— RECORD EXCERPTS —
-*-*-

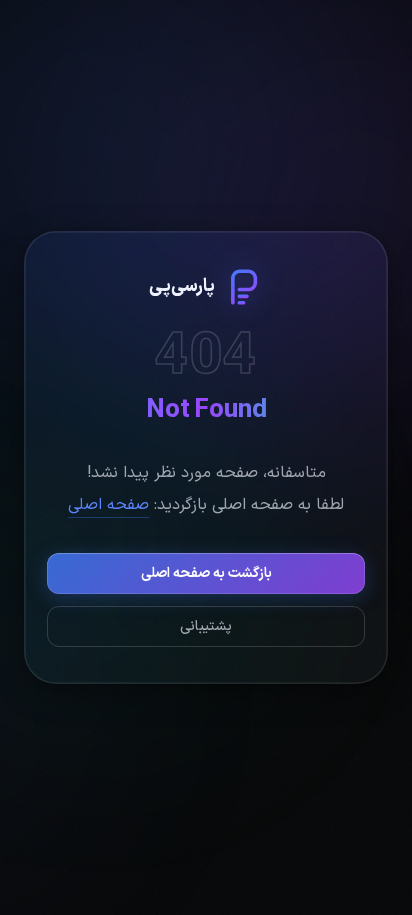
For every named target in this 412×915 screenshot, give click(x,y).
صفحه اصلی (108, 505)
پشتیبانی (206, 626)
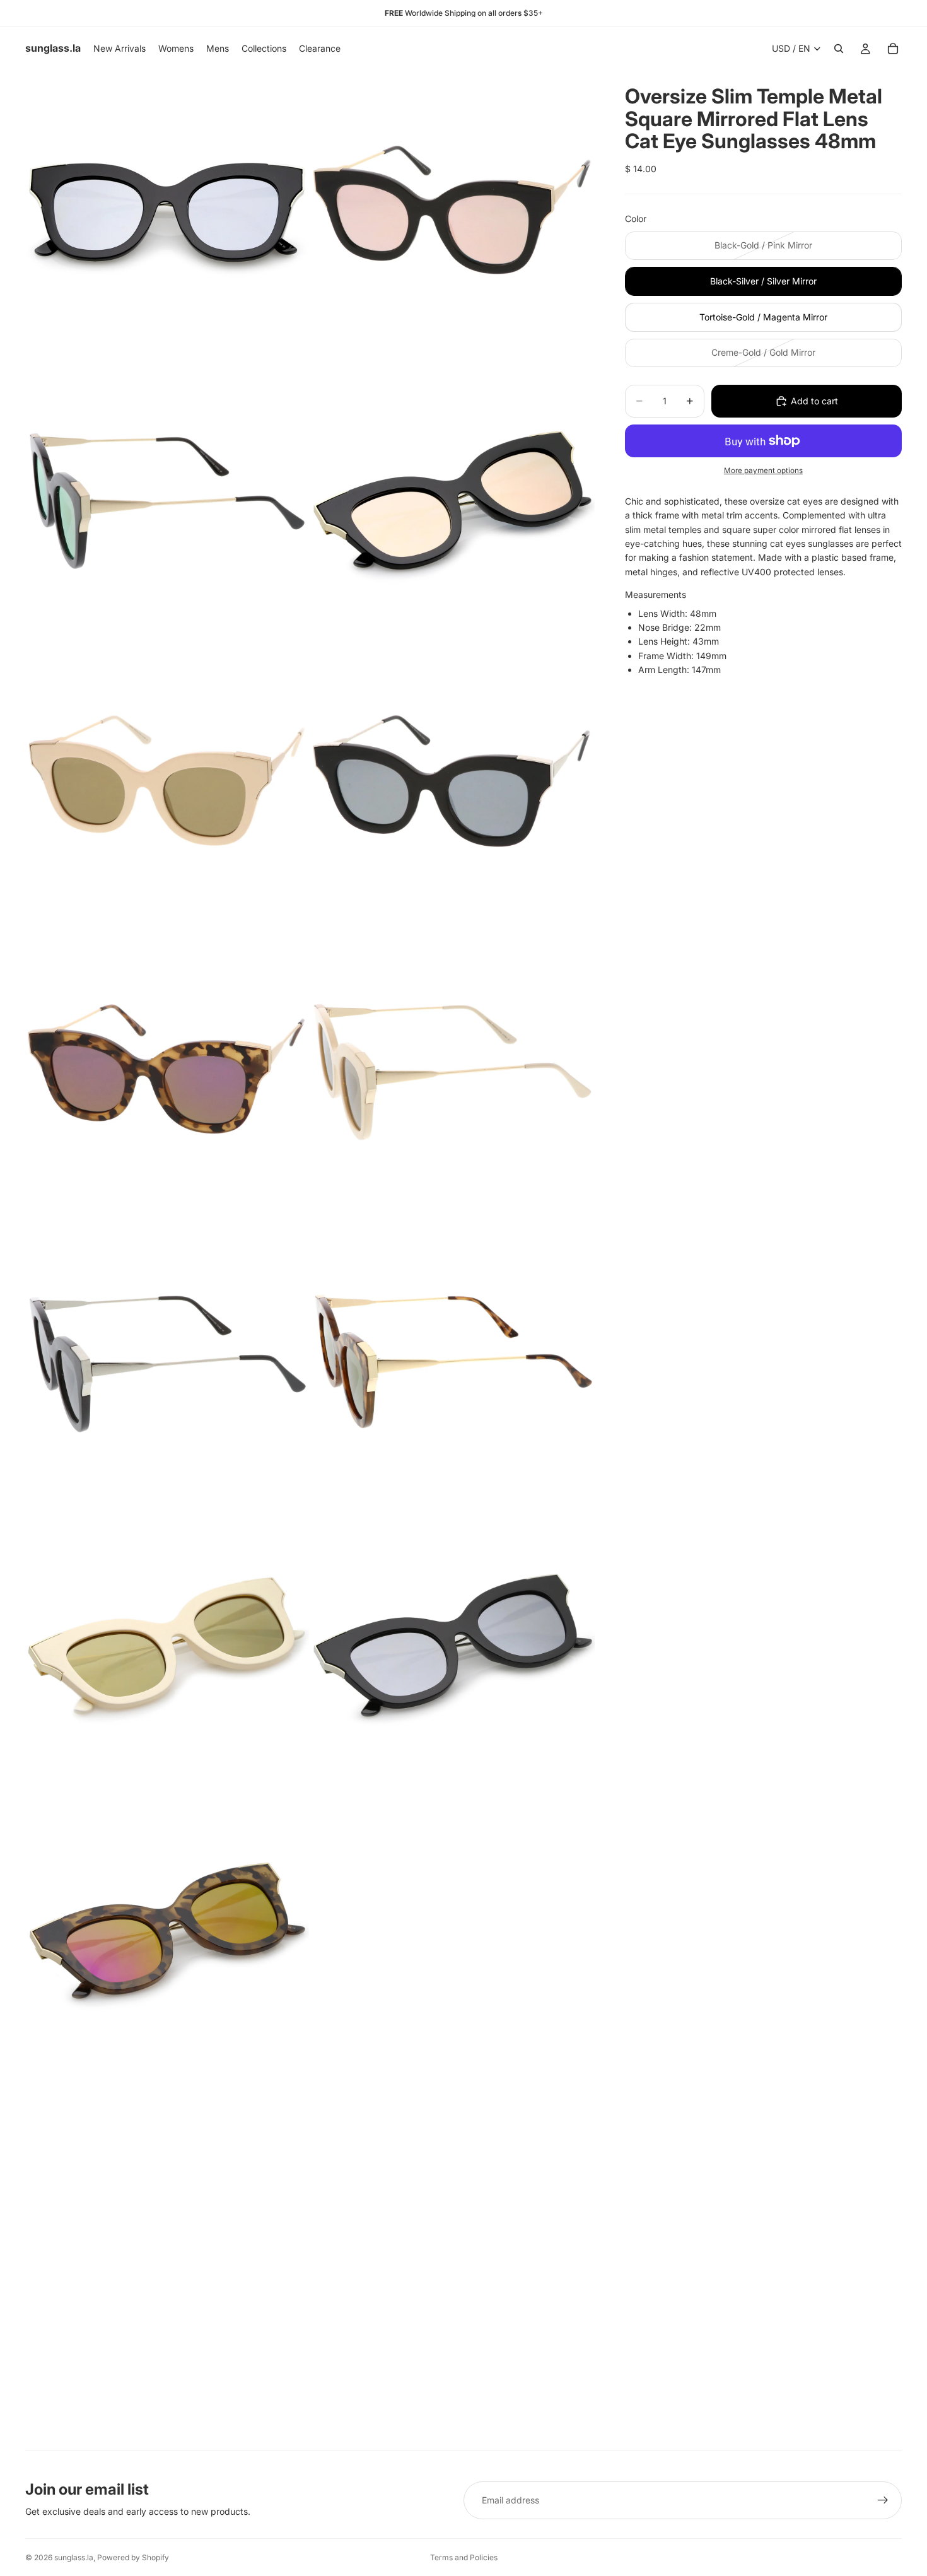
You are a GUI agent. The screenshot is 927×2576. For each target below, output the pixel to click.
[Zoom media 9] (167, 1357)
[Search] (839, 48)
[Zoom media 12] (453, 1644)
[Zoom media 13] (167, 1930)
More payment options (763, 470)
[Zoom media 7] (167, 1071)
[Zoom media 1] (167, 212)
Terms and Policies (464, 2557)
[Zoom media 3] (167, 498)
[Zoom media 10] (453, 1357)
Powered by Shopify (133, 2557)
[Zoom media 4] (453, 498)
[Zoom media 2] (453, 212)
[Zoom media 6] (453, 785)
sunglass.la (73, 2557)
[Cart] (893, 48)
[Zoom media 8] (453, 1071)
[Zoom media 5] (167, 785)
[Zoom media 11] (167, 1644)
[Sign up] (883, 2500)
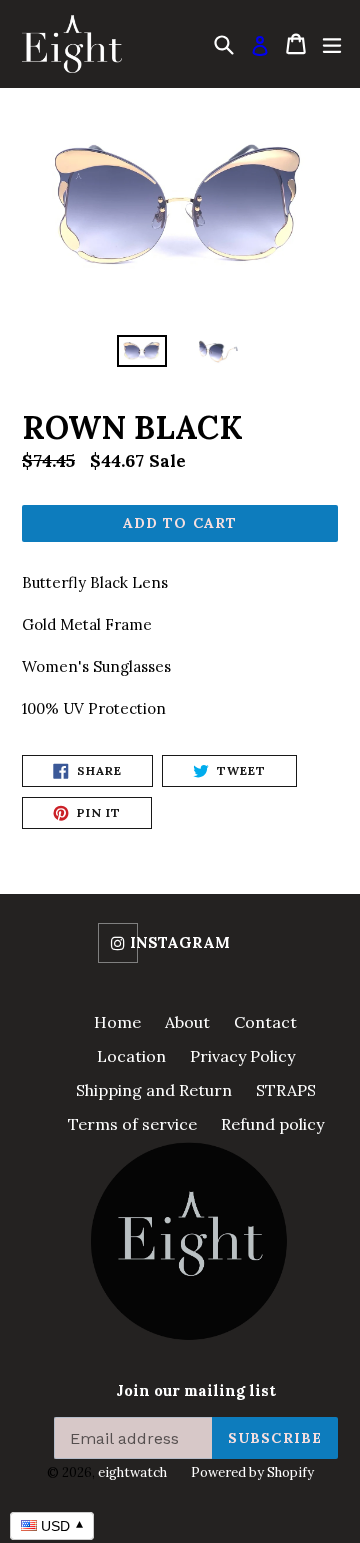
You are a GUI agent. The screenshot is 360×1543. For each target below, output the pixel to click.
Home (117, 1022)
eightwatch (132, 1472)
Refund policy (272, 1124)
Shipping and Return (154, 1090)
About (187, 1022)
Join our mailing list (196, 1391)
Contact (265, 1022)
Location (131, 1056)
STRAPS (286, 1090)
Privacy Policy (242, 1056)
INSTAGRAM (180, 943)
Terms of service (132, 1124)
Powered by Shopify (252, 1472)
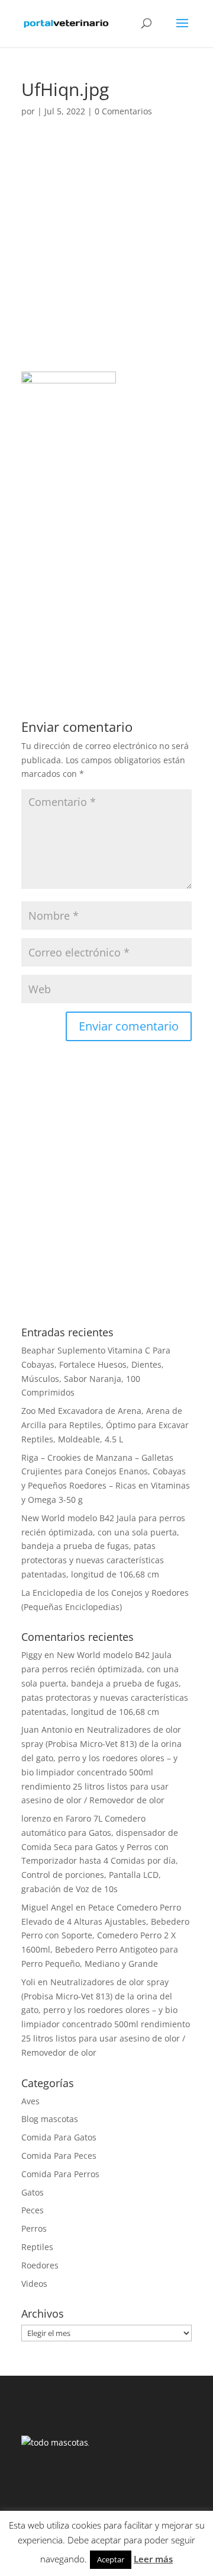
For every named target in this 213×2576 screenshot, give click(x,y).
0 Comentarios (123, 111)
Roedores (40, 2265)
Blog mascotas (49, 2118)
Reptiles (37, 2246)
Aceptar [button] (110, 2559)
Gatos (32, 2192)
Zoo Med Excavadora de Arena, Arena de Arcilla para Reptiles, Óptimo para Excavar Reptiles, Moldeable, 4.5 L (105, 1425)
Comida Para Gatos (58, 2137)
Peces (32, 2210)
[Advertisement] (106, 260)
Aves (30, 2101)
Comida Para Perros (60, 2174)
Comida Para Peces (58, 2155)
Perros (34, 2228)
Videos (34, 2283)
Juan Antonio (46, 1729)
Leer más (153, 2559)
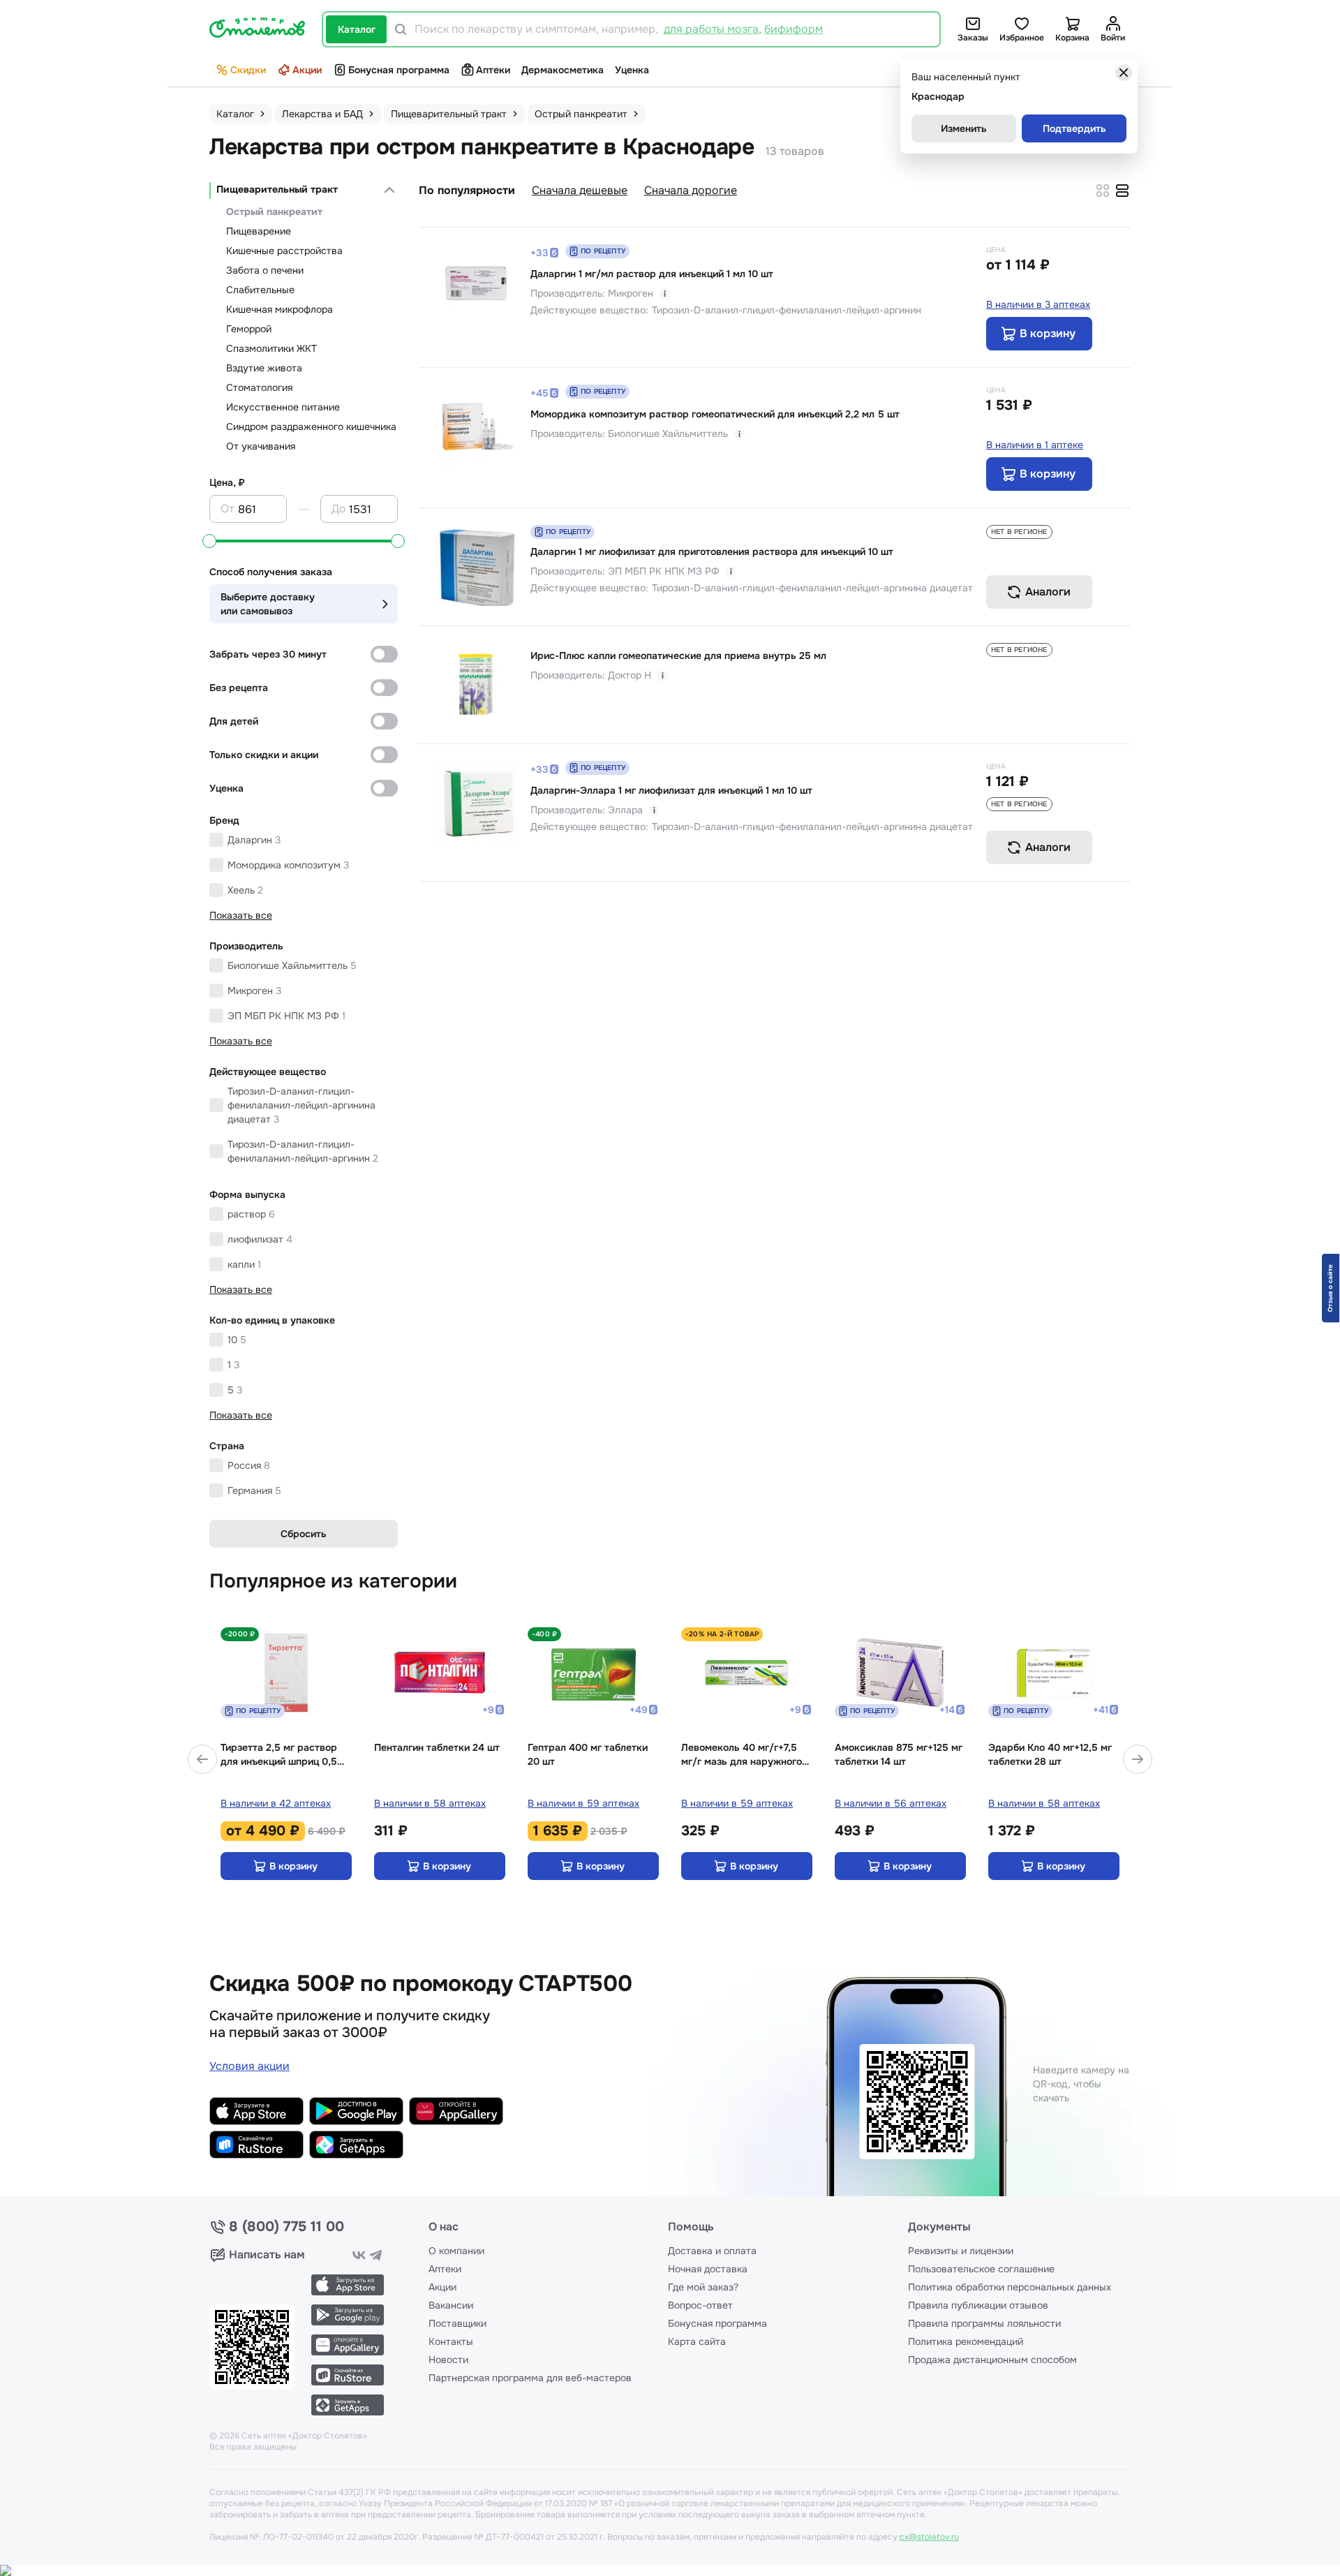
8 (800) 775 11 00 (286, 2227)
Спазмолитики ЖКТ (271, 348)
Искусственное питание (283, 407)
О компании (456, 2250)
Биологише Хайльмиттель (292, 965)
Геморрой (248, 329)
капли (244, 1264)
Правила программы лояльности (984, 2323)
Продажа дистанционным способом (992, 2359)
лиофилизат (260, 1239)
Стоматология (259, 387)
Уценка (632, 70)
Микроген (254, 990)
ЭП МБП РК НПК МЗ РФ (286, 1015)
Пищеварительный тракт (277, 189)
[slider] (209, 541)
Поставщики (457, 2323)
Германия (254, 1490)
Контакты (451, 2341)
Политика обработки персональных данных (1009, 2287)
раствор (251, 1214)
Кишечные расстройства (284, 250)
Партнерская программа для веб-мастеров (530, 2377)
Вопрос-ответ (700, 2305)
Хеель (245, 890)
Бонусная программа (398, 70)
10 (237, 1339)
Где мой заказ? (703, 2287)
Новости (448, 2359)
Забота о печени (265, 270)
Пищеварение (258, 231)
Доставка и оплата (712, 2250)
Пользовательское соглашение (981, 2269)
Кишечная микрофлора (279, 309)
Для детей (233, 721)
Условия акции (249, 2066)
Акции (307, 70)
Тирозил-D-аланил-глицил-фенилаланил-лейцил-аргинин (303, 1151)
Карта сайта (697, 2341)
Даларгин (254, 840)
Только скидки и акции (263, 754)
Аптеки (493, 70)
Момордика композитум (288, 865)
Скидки (248, 70)
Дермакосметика (562, 70)
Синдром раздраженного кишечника (311, 426)
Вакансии (451, 2305)
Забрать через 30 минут (268, 654)
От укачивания (260, 446)
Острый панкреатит (274, 211)
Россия (249, 1465)
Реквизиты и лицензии (960, 2250)
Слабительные (260, 289)
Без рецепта (238, 687)
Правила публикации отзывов (978, 2305)
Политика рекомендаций (965, 2341)
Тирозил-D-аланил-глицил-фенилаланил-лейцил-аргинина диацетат (301, 1105)
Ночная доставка (707, 2269)
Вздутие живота (264, 368)
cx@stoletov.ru (929, 2536)
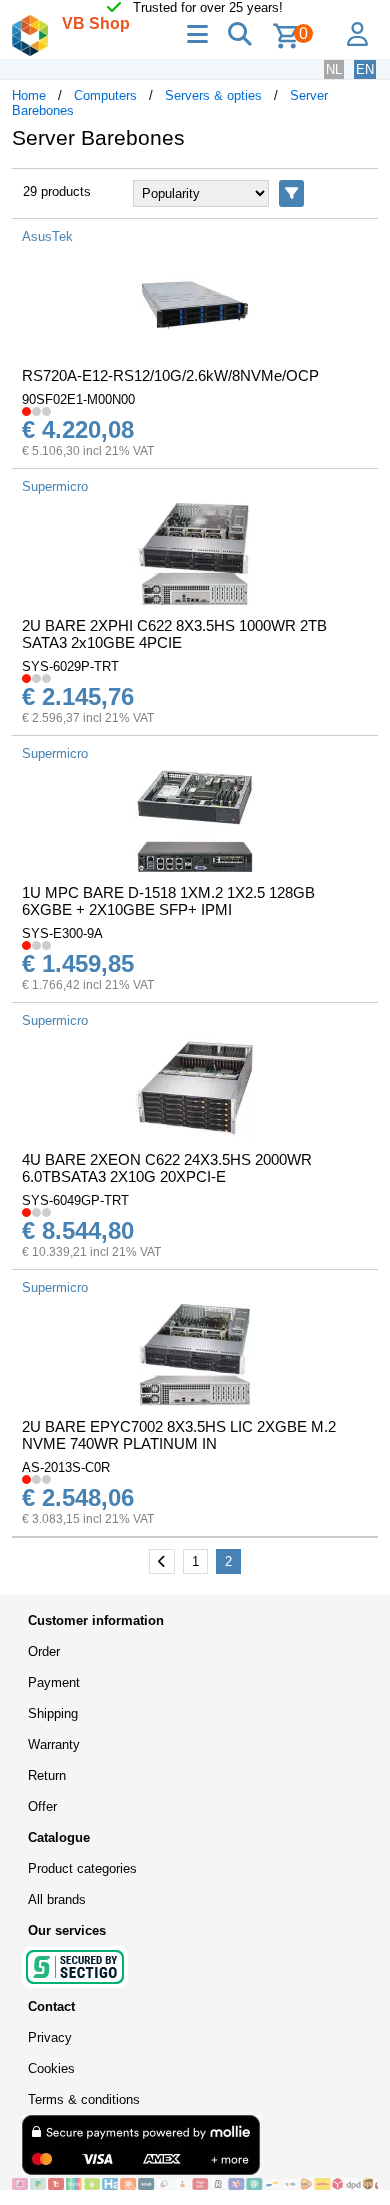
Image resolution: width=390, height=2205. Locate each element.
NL (334, 69)
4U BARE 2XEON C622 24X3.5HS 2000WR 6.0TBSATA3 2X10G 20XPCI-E (167, 1168)
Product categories (82, 1868)
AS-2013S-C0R (66, 1467)
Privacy (50, 2037)
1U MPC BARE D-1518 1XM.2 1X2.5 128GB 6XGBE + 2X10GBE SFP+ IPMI (168, 901)
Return (47, 1775)
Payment (54, 1682)
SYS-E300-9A (62, 933)
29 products (57, 191)
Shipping (53, 1713)
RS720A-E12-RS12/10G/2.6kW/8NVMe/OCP (170, 375)
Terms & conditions (84, 2099)
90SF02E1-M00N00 (78, 399)
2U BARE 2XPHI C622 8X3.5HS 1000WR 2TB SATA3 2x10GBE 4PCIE (174, 634)
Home (29, 95)
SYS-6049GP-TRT (75, 1200)
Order (44, 1651)
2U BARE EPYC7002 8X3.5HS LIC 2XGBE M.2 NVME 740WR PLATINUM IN (179, 1435)
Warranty (54, 1744)
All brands (57, 1899)
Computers (105, 95)
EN (365, 69)
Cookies (51, 2068)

-*-*-

— ABOUT THIS EXERCISE —
Copy whichever lines in the listing above contain the word "target".

— YOUR RESPONSE —
For every named target in this 412×915 screenshot, give click(x,y).
You are a GUI agent. The screenshot is 927×2576. For each target below, output the pixel to click.
You are a GUI agent. The screenshot is 360×1543. For each target below, output the pixel to click.
For every named target in this 213×2576 screenshot, give click(x,y).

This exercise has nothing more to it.